Saturday, May 12, 2018

The Old Man of the Woods


Some nights, you can hear him on the hilltops, laughing. I don’t really know how to describe him. He’s simple now. And wild the way a deer is. Once, he was a sulky and angry man. When the moon is full he howls at it like a wolf. I’ve seen him running through the pasture, patting the animals and shouting wordless praises at insects flitting by. Filthy with dirt and pollen he could only have picked up by rolling in the flowering wheat. He sleeps in a half-covered den just under the massive oak tree on the outer edge of our farm.
He wasn’t always like this. For most of his life in fact, he was very different. He had been a farmer, and he had been my father. He changed one night though, and I suppose you could say that it was my fault. Though my mother was offended when I told her I felt this way, instead preferring to take the responsibility herself. I couldn’t tell if she was proud, or ashamed, but she clearly didn’t want that burden to fall to her son. He had come home very late one night, like he often did, after spending the evening down at the pub. The house was small, two bedrooms, a kitchen that melded into a tiny parlor of sorts with a coffee table and a couch. Sounds travelled very well through these wooden walls, and it was easy to disturb the sleeping. I woke when he clamored in, slamming the front door. In mere seconds my mother was upon him and my little brother woke and crawled to my bed. He clung as I stood and walked to my door, opening it just slightly to see the scene play out.
“What the hell is wrong with you?” She hisses at him, her eyes wide with anger despite being so recently roused from sleep, “Do you have any idea what time it is, you worthless drunk?”
He walked past her, grumbling and opening the refrigerator. He drank directly out of a carton of orange juice. “You listen to me, you lout, I’m sick of you wandering in here in the middle of the night, making a mess of things, waking me and the children. I’ve had enough. You can’t do this to me, to us anymore. You have to leave.” He just looked at her for a moment. His face was old before its time. His receding hair was a disheveled mess. I wondered if he thought about hitting her. He used to more when I was smaller. Taking over the house during nights like these. But more and more lately, he’s grown docile and almost child-like in his drunkenness. He turned and put the juice back in the refrigerator. He stared into her face for a moment, then burped and laughed. She grabbed his collar, and keeping her hiss strong said, “The day is coming soon when the boy will be old enough and strong enough to carry what little weight you do around here, and when that  day comes I got half a mind to call my cousin and tell him you been beating me every night all these years.”
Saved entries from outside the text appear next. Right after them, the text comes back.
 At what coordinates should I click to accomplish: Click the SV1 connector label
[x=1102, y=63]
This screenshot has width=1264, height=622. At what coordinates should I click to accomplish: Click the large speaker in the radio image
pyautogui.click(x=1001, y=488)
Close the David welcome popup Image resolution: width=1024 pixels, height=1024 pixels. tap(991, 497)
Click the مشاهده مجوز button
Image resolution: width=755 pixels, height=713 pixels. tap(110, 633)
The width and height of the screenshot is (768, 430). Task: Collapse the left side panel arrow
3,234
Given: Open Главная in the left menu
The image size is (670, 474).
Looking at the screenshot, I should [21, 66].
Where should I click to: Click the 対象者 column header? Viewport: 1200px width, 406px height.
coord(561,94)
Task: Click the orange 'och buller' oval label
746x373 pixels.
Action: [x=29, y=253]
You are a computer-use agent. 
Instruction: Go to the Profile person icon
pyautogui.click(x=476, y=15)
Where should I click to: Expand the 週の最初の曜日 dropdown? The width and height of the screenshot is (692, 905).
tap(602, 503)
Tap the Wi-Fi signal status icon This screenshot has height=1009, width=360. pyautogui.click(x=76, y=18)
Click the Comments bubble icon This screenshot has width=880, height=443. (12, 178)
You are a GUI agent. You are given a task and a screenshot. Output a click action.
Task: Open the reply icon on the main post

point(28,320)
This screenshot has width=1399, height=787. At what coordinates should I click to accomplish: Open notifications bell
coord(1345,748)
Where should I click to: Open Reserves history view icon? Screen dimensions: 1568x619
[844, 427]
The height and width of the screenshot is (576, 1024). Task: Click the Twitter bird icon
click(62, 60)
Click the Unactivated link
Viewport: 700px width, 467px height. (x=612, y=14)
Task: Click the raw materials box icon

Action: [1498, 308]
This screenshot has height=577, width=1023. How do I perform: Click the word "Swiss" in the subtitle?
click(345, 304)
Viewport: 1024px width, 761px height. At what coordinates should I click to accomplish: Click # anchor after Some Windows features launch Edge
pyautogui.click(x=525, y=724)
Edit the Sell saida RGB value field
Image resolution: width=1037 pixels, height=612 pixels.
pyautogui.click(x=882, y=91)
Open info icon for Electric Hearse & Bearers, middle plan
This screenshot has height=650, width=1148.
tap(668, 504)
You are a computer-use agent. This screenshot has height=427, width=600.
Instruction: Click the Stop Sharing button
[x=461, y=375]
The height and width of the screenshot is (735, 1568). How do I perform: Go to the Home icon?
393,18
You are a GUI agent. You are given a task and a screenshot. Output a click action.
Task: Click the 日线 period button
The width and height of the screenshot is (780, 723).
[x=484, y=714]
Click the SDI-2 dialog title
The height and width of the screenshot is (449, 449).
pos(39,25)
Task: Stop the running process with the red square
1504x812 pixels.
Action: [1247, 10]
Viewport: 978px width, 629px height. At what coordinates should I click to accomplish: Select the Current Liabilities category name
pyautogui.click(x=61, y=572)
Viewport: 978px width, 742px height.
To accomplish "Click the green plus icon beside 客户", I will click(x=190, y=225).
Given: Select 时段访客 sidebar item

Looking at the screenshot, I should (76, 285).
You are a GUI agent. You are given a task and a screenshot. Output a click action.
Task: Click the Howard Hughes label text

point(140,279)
Now my father scoffed and responded, “Sheriff won’t do shit. I reckon he’s still afraid of me after our wedding.” My father was a large man. He still is, but he doesn’t lean on his size now, like he used to. He went on, “And I wouldn’t count on that boy getting to be as big as me. He’s fucked up. A runt, you know. I’ll bet that womb of yours did it to him. So toxic it crippled him. Hell I feel bad for the kid, having you as a mom.”
Mother started to cry now, but her tears were from anger rather than pain. She pounded on his chest with a small and ineffective fist, “Fuck you!” She yelled, enunciating each word between weak strikes and prompting a quick response from my father, “Ah, ah! Who’s waking everybody up now?”
“You are! They’re already up, I’ll put money on it. When you stumbled back in here, you woke everyone up!” She could never keep her temper with him. Perhaps she really did love him at one point, and seeing him like this hurt her more than I could know. But she was a closed woman, and never one to dwell in melancholy. “You’re hardly ever around, when you are you’re either drunk, or angry. I had to raise these kids all by myself!”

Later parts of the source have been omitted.